*Aim of the exercise*
Lines from the one containing "Image resolution: width=228" through the final line of the records below are needed, copied exactly, with no pictures.

Screenshot grounding data:
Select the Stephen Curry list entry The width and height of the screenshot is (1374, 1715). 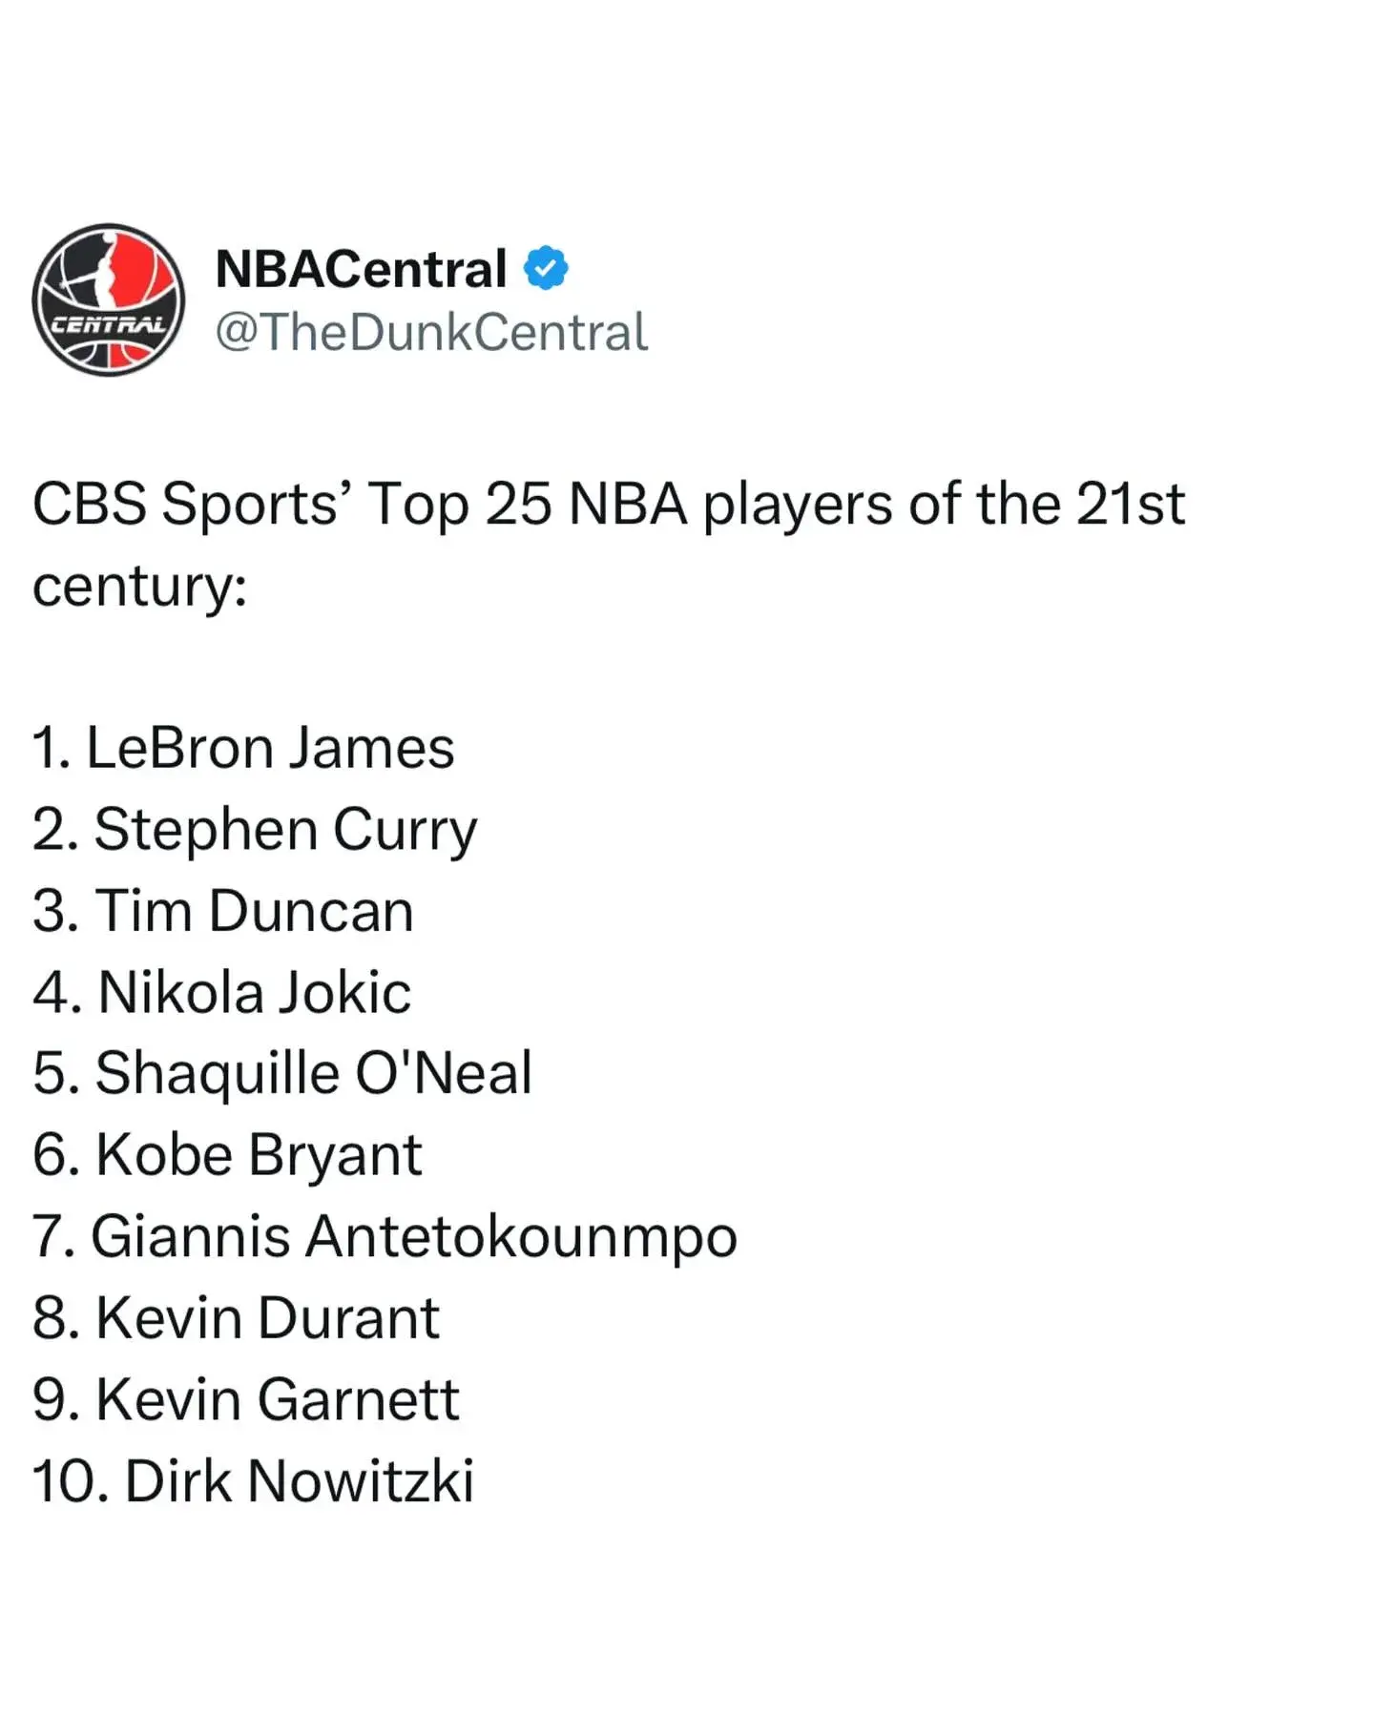click(255, 830)
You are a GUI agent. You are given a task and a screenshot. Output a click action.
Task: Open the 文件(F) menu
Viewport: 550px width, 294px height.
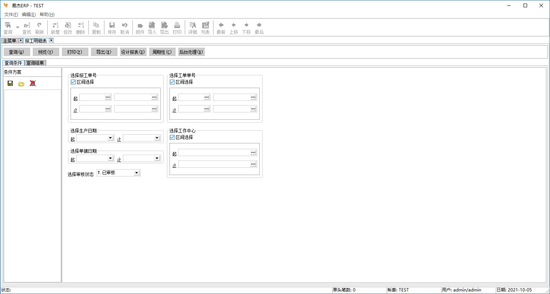click(x=11, y=15)
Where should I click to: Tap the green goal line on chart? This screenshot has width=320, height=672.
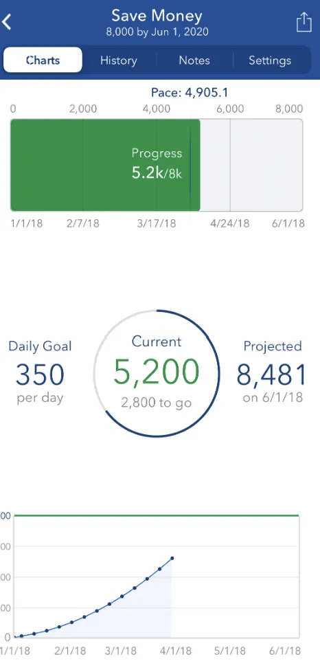tap(157, 515)
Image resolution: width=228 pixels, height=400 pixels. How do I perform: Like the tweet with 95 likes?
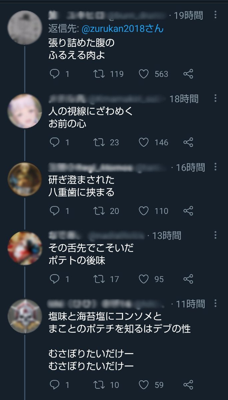point(144,279)
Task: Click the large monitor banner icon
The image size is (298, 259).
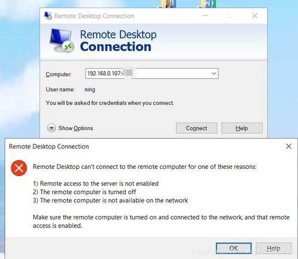Action: (61, 41)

*Task response*
Image resolution: width=228 pixels, height=400 pixels. How do I perform: Like the tweet with 95 likes?
point(144,279)
Task: Click the large monitor banner icon
The image size is (298, 259).
Action: (61, 41)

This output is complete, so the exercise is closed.